Tuesday, 24 May 2011

Success

If showing up is 90% of success, what is the other 10%?  Raw talent? Ass kissing? Racism? Sexism?

Denmark

Denmark is said to be the happiest country in the world.  How do they qualify this happiness? 

Career Vs. Relationship

Why do careers and relationships never thrive consecutively?  Finding a career is like finding a mate.  You must be willing to "settle" with one, right?  How can you focus on both and find enough time for yourself?

Love

Love is a drug.  Finding your other half, a mission.

Public Speaking

I have a terrible fear of speaking in public, but no fear of singing.  Maybe I should sing my lectures.

Want

Wanting something bad enough does NOT mean you should have it.

Vacation

Whenever I am on a great vacation, I want to move the the place I visit.  But coming to New Zealand (Vacationland) has made me realize that nowhere is normally as fun as when you are on vacation.  Once you have lived somewhere for three or so months, it becomes normal.

Home

Staying home does not make you a failure, it makes you resourceful.  And even though living abroad may make you more worldly, it can also make you feel like you don't fit in anywhere, because once you do go home you are not the same.  Thoughts?

Warm Weather.

Warm weather should be reserved for summer because when a warm day does roll around, you enjoy the entire day more.

The First Post.

It has come to my attention that I am entering into a quarter-life crisis.  I have had the same dream of becoming a sociology professor for 6 years and have been well on my way to achieving my goal.  The only integral missing puzzle piece is my PhD.  I have applied to 8 programs and have been turned down by all of them.  Recently I thought, maybe I should take this as a sign to look elsewhere for future financial security.  I am currently considering getting a second masters in media studies and either selling out and working for a corporation or becoming a writer, or both.  Of course I love teaching with a fierce passion, but it is SO hard to get a decent job without a PhD.  Damn those baby boomers having more publications, experience and awards than me! 

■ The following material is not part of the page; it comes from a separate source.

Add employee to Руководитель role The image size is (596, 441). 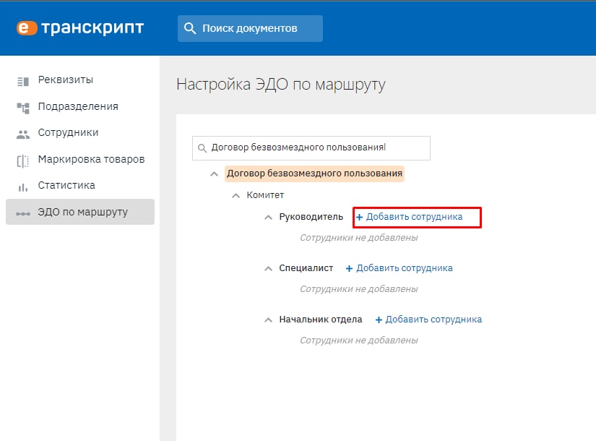pos(409,217)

This is NOT an identity crisis.  This is just a part of my journey.  I come from the well known and loved or hated suburbs of Long Island.  There I had a simple life, a loving family, great friends and a dead end job teaching people who needed a second chance at college.  I was well revered at my job, but I thirsted for something more.  After getting denied from all of the PhD programs to which I applied, I decided to move to New Zealand to study the advertisement of genetic testing (I had no idea what it was before I got here either).  I moved here in September with the intention of perhaps getting my doctorate here.  I fell in love with the beautiful landscapes and friendly people, but alas something was/is still missing.  Where did my passion go?  I came in like a lion and I feel that I will be going out like a lamb.  I had a fierceness in my convictions, I finished my work the day that it was assigned to me.  I felt productive and successful.  Something has changed.  My passion waned and I stopped feeling that fire under my butt that made me keep going.

After a few months, I started teaching criminology as well as doing my research.  I had never taught criminology before or been in a class of 203 people, never mind standing up and lecturing to that many people.  I almost peed my pants on the first day of class.  I was a stuttering and babbling idiot, I am sure 100 people wondered how the hell i got up there, and the other 100 felt sorry for me.  After 3 classes, the cat was out of the bag that I had no idea what I was talking about and I had other lecturers cover my classes from there on, the last class of the semester is next week and I will be lecturing on prohibition and the criminalization of drugs.  I am already getting crippling anxiety about it.

Anyway, the reason why I am starting this blog is to straighten out my thoughts and to see if "the good life" really exists or if its just some story we are told to pacify our minds. Comments are appreciated.